**** RECORDS PROVIDED
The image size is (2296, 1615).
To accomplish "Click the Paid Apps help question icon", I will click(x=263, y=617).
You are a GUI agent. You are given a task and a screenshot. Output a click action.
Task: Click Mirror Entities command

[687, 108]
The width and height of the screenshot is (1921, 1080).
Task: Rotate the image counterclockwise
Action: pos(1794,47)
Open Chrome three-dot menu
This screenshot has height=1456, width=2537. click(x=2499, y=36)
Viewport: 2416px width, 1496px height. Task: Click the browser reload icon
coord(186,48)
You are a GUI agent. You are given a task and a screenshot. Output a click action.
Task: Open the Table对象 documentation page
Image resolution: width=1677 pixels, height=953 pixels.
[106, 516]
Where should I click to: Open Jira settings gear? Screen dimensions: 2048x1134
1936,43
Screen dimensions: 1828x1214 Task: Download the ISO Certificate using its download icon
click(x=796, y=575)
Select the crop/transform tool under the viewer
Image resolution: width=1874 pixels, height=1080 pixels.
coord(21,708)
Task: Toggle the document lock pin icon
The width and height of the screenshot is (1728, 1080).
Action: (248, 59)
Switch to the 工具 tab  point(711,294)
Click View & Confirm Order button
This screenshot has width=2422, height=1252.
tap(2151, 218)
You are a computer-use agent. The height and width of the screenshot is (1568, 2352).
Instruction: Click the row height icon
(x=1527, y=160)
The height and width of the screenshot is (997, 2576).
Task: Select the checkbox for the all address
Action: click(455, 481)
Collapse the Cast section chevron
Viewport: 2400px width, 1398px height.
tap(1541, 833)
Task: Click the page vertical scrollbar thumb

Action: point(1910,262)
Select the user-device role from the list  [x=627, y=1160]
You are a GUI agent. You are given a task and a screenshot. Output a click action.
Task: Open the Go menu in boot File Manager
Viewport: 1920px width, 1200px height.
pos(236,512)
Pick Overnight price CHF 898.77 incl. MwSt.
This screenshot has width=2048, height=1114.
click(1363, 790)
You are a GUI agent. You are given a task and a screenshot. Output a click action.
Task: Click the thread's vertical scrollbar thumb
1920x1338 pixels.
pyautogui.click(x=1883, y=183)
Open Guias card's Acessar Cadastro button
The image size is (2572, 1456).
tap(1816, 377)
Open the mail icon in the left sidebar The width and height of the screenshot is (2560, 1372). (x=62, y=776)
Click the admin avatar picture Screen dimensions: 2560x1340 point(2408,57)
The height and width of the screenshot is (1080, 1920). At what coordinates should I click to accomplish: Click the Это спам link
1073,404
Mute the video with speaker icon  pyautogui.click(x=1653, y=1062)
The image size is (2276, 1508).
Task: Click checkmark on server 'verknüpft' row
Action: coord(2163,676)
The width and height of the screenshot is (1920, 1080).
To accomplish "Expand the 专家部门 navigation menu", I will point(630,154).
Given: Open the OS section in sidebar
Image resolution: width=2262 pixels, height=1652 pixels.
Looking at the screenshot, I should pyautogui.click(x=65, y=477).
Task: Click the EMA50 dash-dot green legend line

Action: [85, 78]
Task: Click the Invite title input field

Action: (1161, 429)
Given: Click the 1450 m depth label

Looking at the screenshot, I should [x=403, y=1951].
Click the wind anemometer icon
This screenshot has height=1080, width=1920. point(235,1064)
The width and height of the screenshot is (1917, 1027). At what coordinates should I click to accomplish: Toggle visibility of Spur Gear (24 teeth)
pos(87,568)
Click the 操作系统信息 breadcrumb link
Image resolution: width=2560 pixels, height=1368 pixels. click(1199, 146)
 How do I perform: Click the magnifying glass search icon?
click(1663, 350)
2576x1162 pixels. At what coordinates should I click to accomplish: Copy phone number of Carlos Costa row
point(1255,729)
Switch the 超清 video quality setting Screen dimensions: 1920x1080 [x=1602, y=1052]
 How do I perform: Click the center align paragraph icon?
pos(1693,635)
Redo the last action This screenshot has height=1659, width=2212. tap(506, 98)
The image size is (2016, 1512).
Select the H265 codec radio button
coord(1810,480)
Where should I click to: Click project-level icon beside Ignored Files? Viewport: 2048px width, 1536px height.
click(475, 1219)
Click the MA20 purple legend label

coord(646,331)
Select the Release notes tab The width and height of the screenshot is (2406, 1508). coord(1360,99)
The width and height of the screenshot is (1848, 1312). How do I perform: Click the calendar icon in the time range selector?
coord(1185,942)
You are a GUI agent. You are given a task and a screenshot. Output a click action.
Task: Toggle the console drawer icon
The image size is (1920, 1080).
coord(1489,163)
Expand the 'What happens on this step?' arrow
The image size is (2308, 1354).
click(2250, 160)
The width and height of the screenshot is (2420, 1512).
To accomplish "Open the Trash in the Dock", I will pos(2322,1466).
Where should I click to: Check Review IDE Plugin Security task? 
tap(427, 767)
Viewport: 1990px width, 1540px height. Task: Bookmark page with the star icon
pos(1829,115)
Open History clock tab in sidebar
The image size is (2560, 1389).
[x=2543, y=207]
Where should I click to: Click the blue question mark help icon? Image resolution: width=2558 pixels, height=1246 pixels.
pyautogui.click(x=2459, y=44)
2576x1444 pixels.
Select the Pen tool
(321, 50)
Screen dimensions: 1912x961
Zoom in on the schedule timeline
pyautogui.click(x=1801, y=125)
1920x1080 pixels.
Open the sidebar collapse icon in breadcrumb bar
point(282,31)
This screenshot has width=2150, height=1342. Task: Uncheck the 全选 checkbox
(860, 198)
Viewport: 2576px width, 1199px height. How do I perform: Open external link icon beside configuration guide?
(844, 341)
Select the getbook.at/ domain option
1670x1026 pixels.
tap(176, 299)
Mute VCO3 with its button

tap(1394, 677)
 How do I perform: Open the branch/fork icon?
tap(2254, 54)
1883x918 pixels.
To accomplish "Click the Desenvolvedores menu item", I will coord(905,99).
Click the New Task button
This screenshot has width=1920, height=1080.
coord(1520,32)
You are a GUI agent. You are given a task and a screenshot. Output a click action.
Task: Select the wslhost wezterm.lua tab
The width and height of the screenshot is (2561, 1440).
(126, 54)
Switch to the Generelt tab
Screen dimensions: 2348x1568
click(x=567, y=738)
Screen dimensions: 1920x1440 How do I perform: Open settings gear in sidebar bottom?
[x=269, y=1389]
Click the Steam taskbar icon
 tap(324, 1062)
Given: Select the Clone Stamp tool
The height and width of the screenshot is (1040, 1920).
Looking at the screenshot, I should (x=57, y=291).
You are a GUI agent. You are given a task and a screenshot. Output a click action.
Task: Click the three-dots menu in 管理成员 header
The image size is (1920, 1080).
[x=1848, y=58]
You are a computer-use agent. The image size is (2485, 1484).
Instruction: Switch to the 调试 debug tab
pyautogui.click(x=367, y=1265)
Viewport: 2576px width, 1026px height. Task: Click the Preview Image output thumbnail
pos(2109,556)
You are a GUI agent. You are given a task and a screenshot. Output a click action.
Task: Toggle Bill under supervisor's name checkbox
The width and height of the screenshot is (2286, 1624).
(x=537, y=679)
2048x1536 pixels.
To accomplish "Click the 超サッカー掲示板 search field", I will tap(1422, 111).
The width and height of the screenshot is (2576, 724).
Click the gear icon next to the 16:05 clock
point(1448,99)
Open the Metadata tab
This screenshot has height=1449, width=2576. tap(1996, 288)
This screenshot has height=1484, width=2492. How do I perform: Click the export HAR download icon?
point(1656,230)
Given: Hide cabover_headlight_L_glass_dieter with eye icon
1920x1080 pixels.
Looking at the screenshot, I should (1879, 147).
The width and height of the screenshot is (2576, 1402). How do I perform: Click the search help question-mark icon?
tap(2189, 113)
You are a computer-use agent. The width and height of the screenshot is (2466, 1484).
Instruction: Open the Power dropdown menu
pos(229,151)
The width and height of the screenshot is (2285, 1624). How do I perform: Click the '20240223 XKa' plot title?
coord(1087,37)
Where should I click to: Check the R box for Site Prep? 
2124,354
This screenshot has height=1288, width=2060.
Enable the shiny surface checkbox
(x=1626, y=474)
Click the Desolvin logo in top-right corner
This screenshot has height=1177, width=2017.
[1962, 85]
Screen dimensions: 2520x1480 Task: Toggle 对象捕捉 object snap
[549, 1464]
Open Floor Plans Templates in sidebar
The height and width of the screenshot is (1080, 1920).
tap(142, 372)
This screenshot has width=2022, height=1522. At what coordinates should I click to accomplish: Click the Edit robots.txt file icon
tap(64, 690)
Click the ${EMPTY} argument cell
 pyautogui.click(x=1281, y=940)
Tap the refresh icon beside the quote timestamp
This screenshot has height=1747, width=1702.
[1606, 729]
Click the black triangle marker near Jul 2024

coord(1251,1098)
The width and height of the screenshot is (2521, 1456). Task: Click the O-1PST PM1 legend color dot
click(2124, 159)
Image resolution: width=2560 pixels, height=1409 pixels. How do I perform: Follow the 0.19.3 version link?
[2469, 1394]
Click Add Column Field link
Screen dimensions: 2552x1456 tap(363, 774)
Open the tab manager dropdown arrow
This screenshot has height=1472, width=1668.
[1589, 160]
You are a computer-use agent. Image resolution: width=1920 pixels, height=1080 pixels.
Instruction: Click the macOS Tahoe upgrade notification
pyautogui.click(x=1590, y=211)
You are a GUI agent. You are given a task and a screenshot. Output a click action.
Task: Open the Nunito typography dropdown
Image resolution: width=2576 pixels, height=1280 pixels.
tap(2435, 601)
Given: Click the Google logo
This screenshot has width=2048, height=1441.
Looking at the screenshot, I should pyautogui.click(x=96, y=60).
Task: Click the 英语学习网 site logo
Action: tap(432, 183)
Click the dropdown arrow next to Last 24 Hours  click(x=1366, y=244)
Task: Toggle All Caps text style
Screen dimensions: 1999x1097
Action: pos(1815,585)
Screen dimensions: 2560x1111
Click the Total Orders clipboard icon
********
**WHAT YOU ARE ASKED TO DO**
Taking the entries above, write out exactly the lines starting with the line containing "Viewport: 1920px width, 1200px height." and going on through the line containing "Click the admin", both included, and nothing else.

**RESULT OF THIS EXERCISE**
Viewport: 1920px width, 1200px height.
pos(236,512)
Pick Overnight price CHF 898.77 incl. MwSt.
This screenshot has width=2048, height=1114.
click(1363, 790)
You are a GUI agent. You are given a task and a screenshot. Output a click action.
Task: Click the thread's vertical scrollbar thumb
1920x1338 pixels.
pyautogui.click(x=1883, y=183)
Open Guias card's Acessar Cadastro button
The image size is (2572, 1456).
tap(1816, 377)
Open the mail icon in the left sidebar The width and height of the screenshot is (2560, 1372). (x=62, y=776)
Click the admin avatar picture Screen dimensions: 2560x1340 point(2408,57)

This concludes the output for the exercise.